- [WHAT YOU WILL DO] Copy the commit message from "The SDK already" to "not just checkpoints.", inclusive, substituting "snapshots" for each occurrence of "checkpoints".

- [EXCERPT TO READ]
>> Begin

From aa3b38ba2edc07421459728d0c6c44c06ee38621 Mon Sep 17 00:00:00 2001
From: Stas Moreinis <stas.moreinis@scale.com>
Date: Fri, 22 May 2026 15:30:26 -0700
Subject: [PATCH 3/6] docs(spec): note SDK-via-HTTP boundary applies to all
 data planes

The SDK already accesses task lifecycle, messages, task states,
checkpoints, events, and agent registration through HTTP endpoints
rather than direct database connections. Surface this as a general
property in the Solution Statement, and expand the agentex-state and
agentex-conversations bullets to reflect that the contract exists for
states and messages, not just checkpoints.
---
 .../specs/2026-05-22-agentex-erd-section-design.md        | 8 +++++---
 1 file changed, 5 insertions(+), 3 deletions(-)

>> End

- [RAW RECORDS]
>> Begin

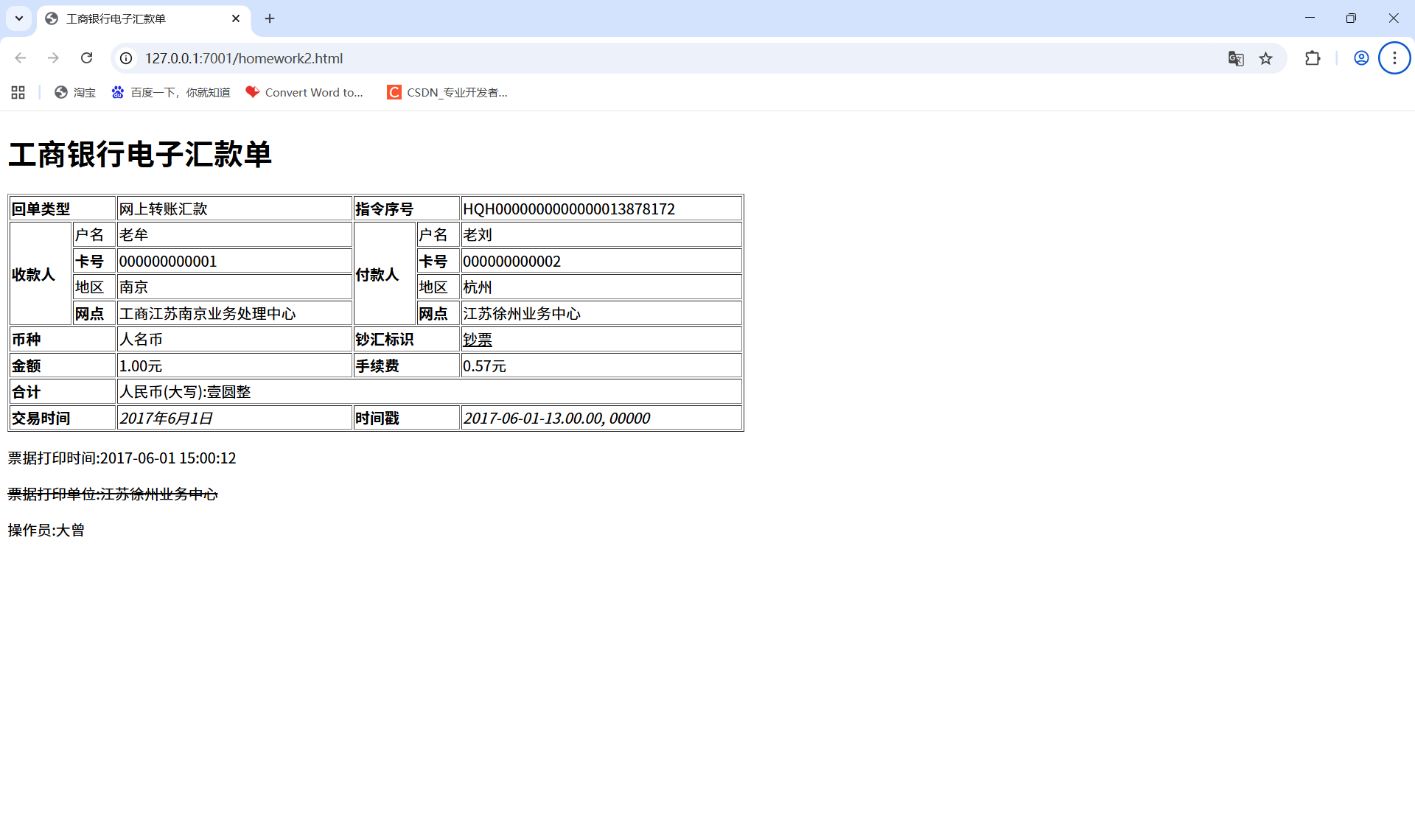Click the translate page icon
The width and height of the screenshot is (1415, 840).
pyautogui.click(x=1236, y=58)
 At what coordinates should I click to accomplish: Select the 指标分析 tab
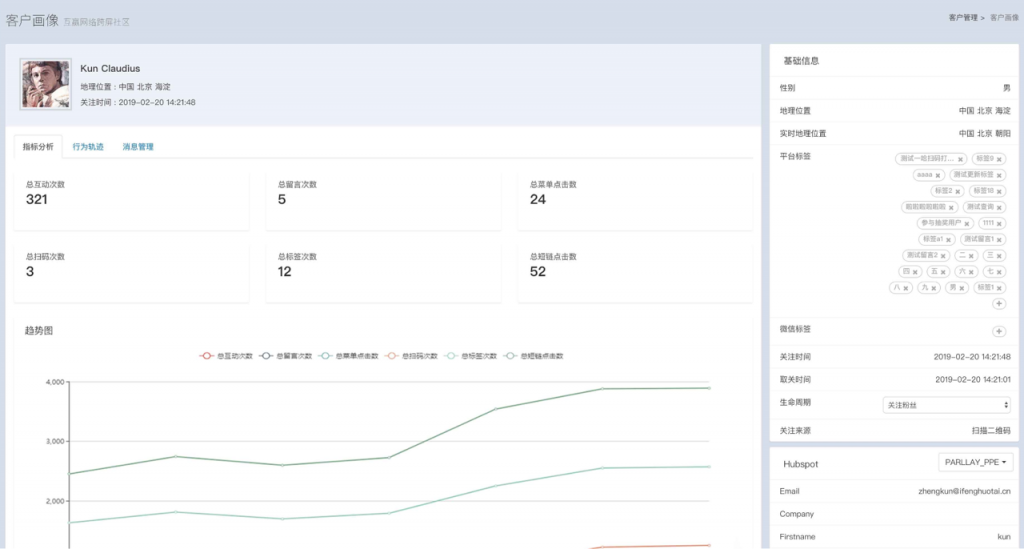tap(38, 147)
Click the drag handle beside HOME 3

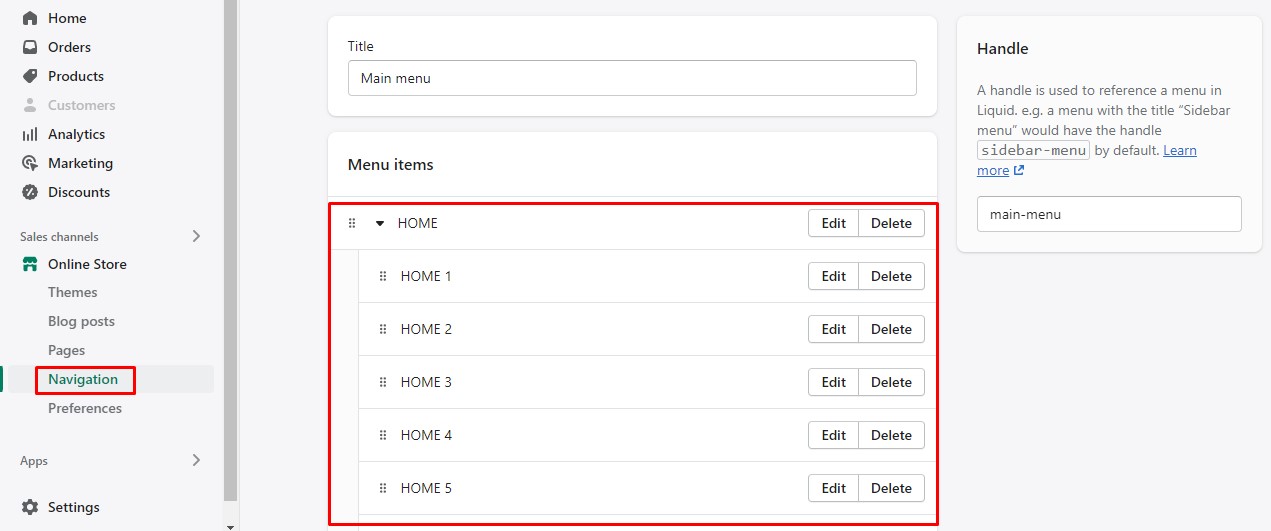383,382
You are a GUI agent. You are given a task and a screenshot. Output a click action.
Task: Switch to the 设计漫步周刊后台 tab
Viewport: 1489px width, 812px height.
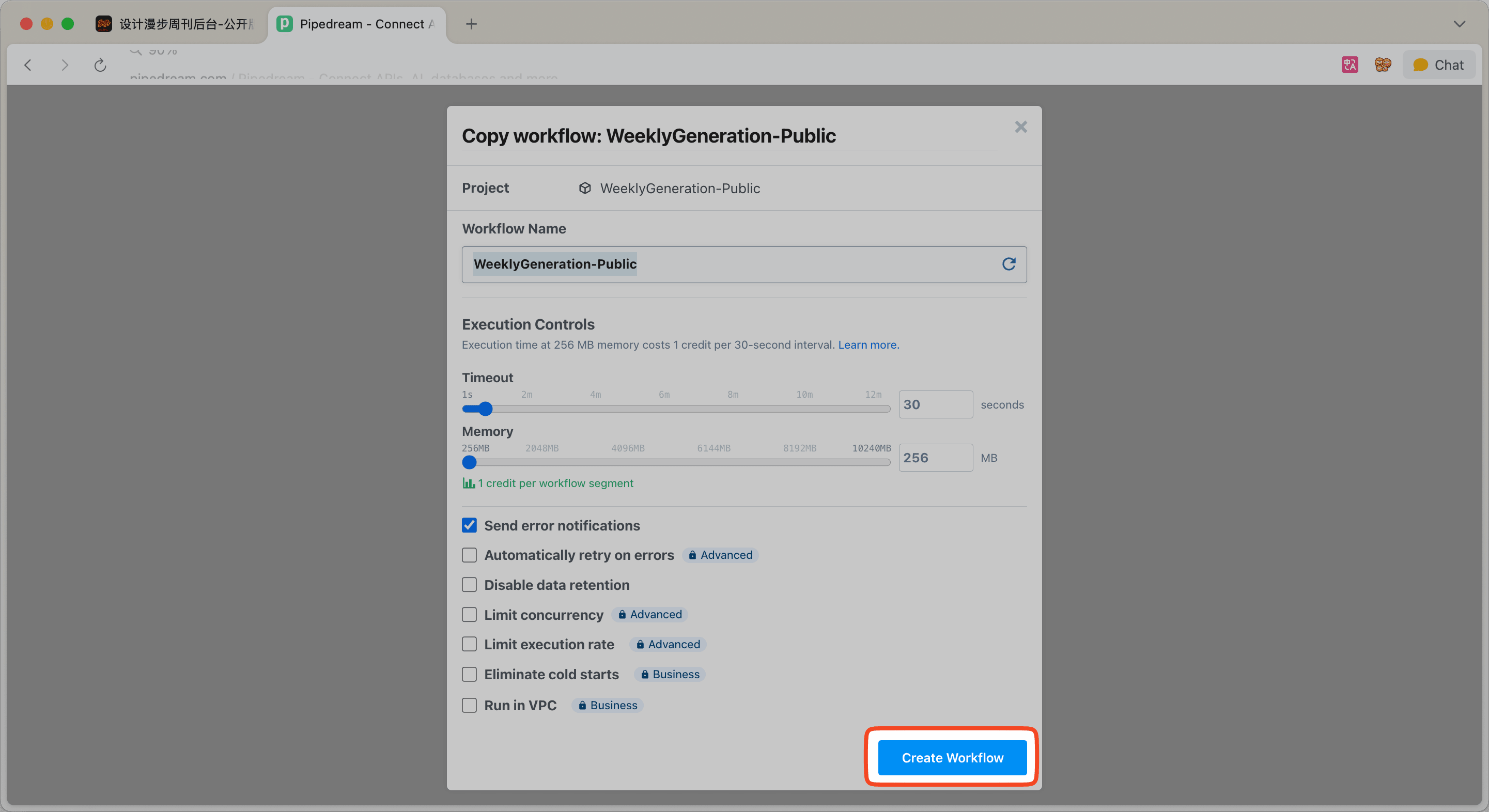coord(176,24)
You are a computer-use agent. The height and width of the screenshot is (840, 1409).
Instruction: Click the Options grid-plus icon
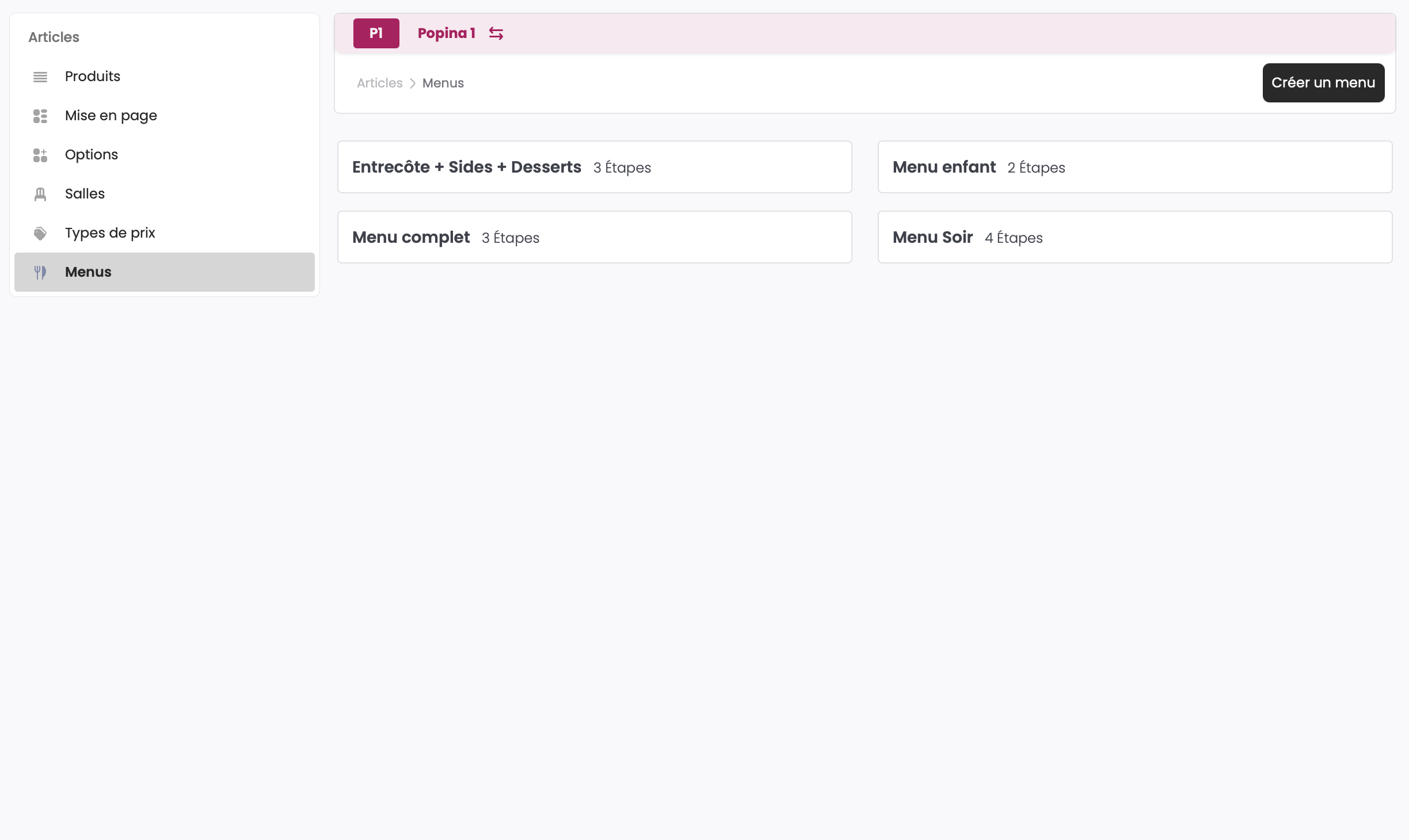(x=40, y=155)
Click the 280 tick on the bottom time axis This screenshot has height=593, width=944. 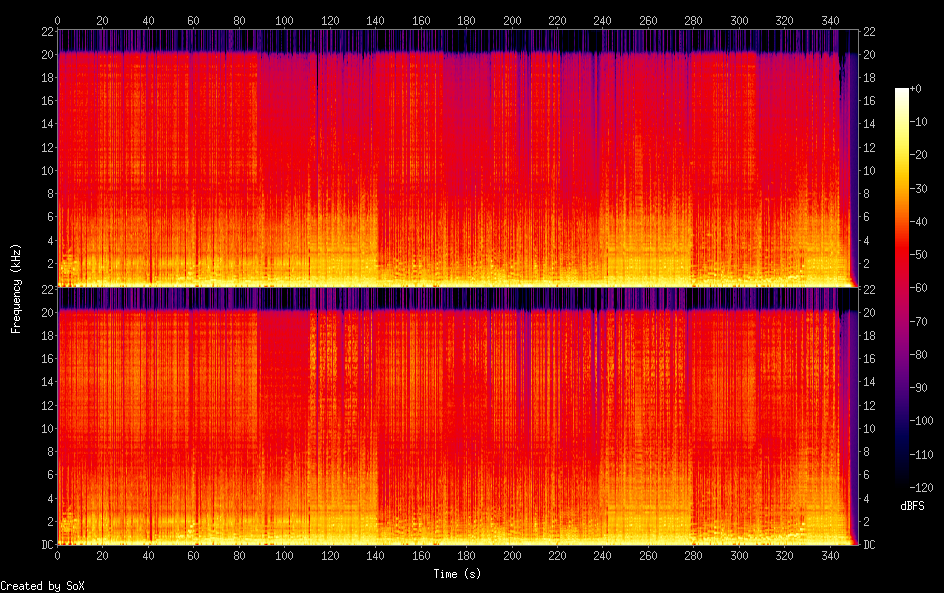pyautogui.click(x=694, y=557)
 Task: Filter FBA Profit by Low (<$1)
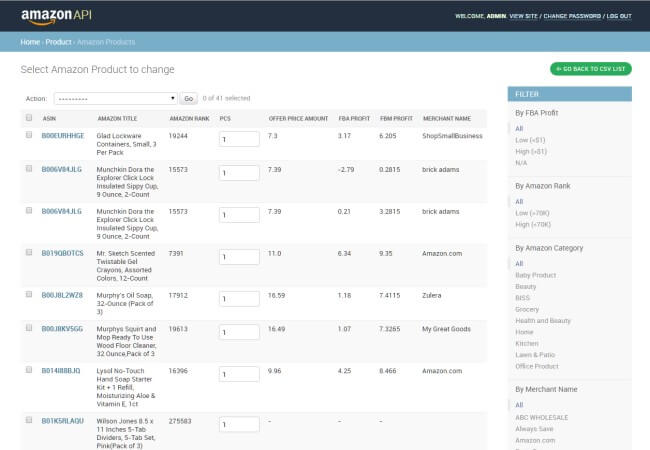click(x=531, y=139)
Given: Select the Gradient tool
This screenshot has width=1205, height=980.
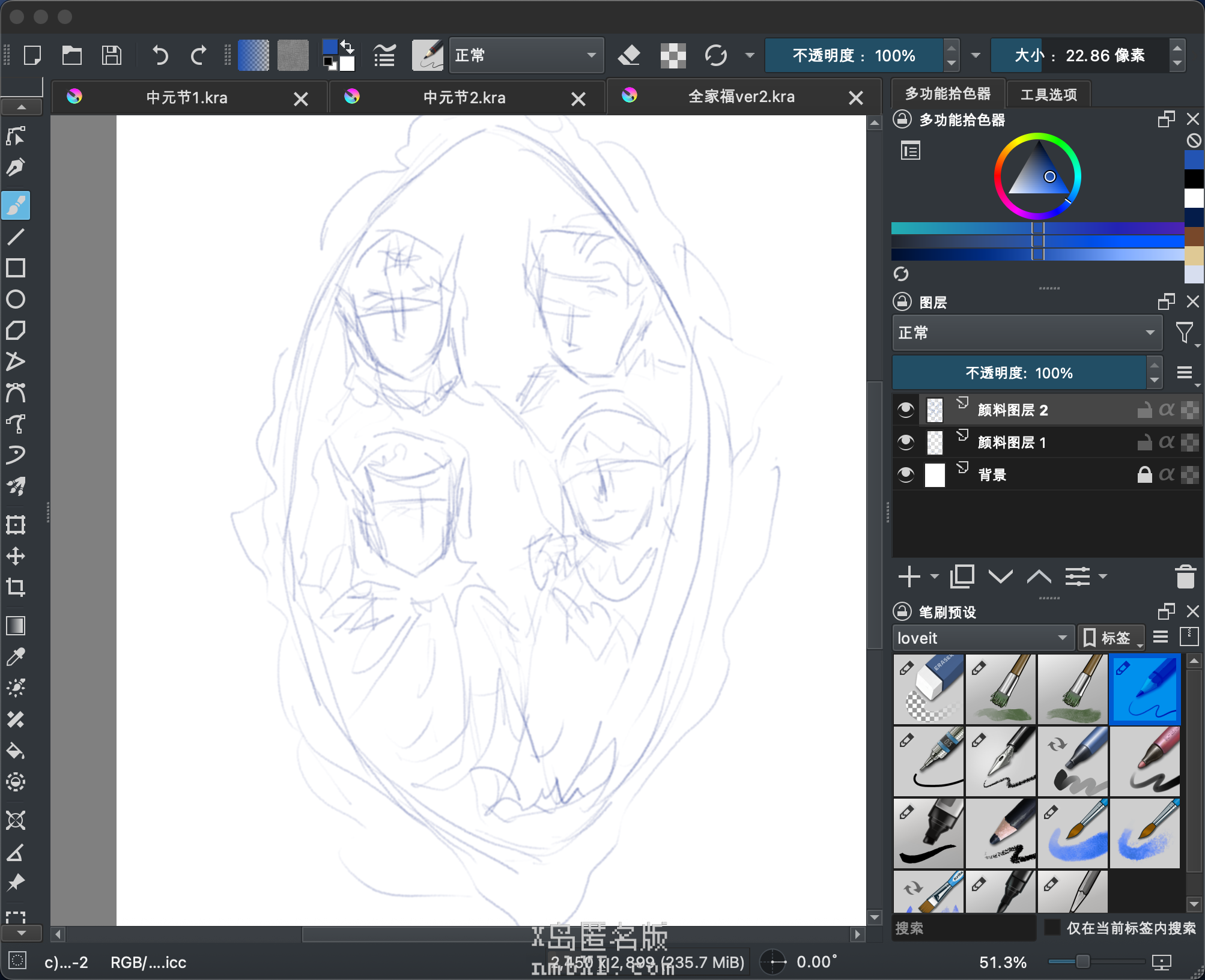Looking at the screenshot, I should pos(16,626).
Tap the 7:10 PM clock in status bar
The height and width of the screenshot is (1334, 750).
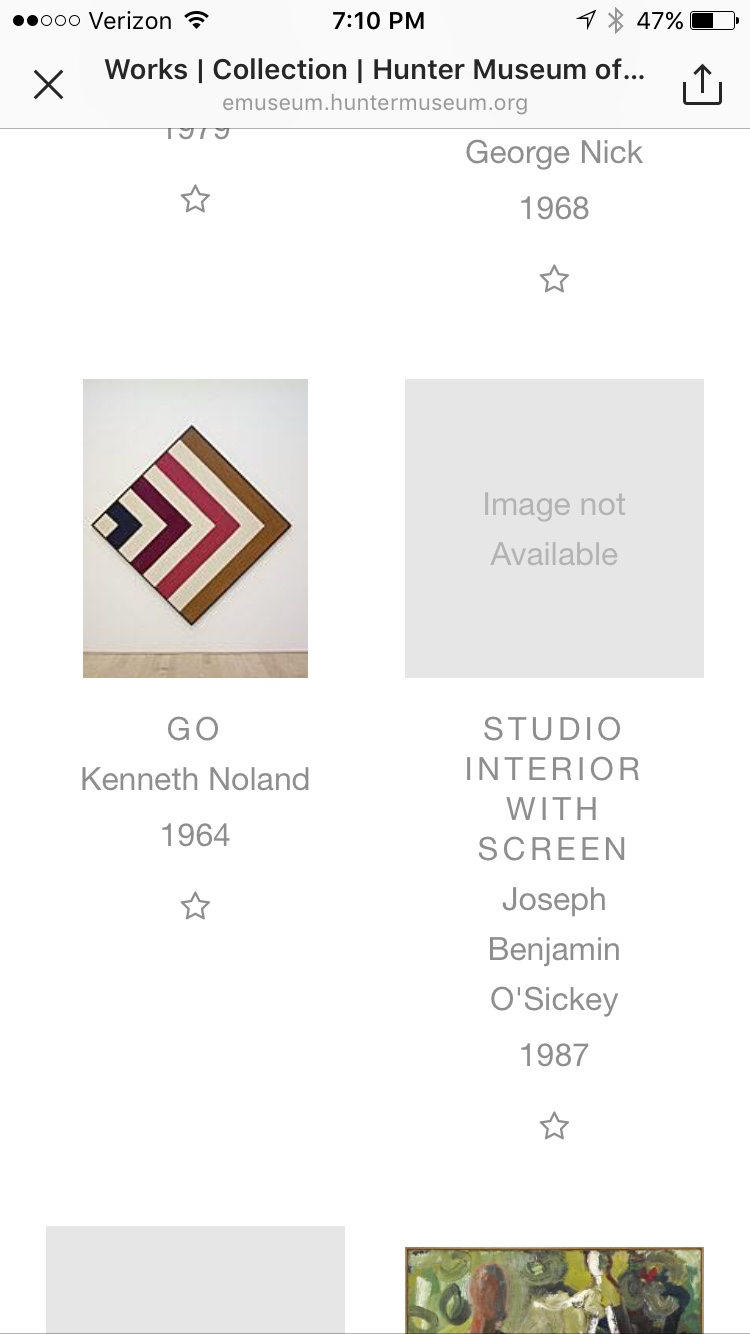pyautogui.click(x=378, y=20)
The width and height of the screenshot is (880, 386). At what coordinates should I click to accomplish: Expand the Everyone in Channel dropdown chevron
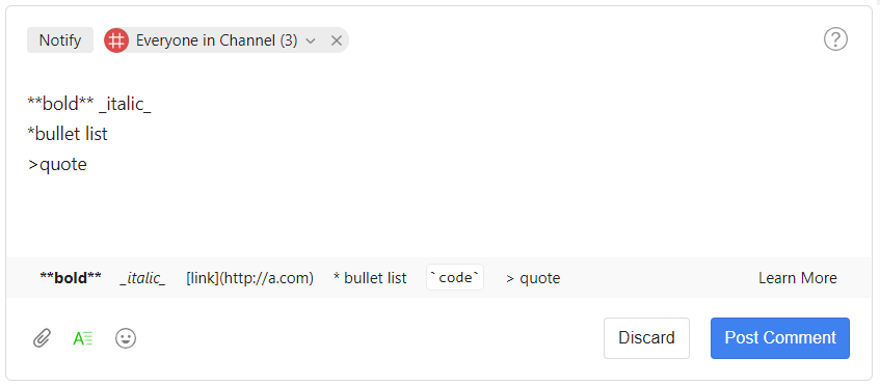[311, 40]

>> End

- [ANSWER FOR THIS EXERCISE]
The SDK already accesses task lifecycle, messages, task states,
snapshots, events, and agent registration through HTTP endpoints
rather than direct database connections. Surface this as a general
property in the Solution Statement, and expand the agentex-state and
agentex-conversations bullets to reflect that the contract exists for
states and messages, not just snapshots.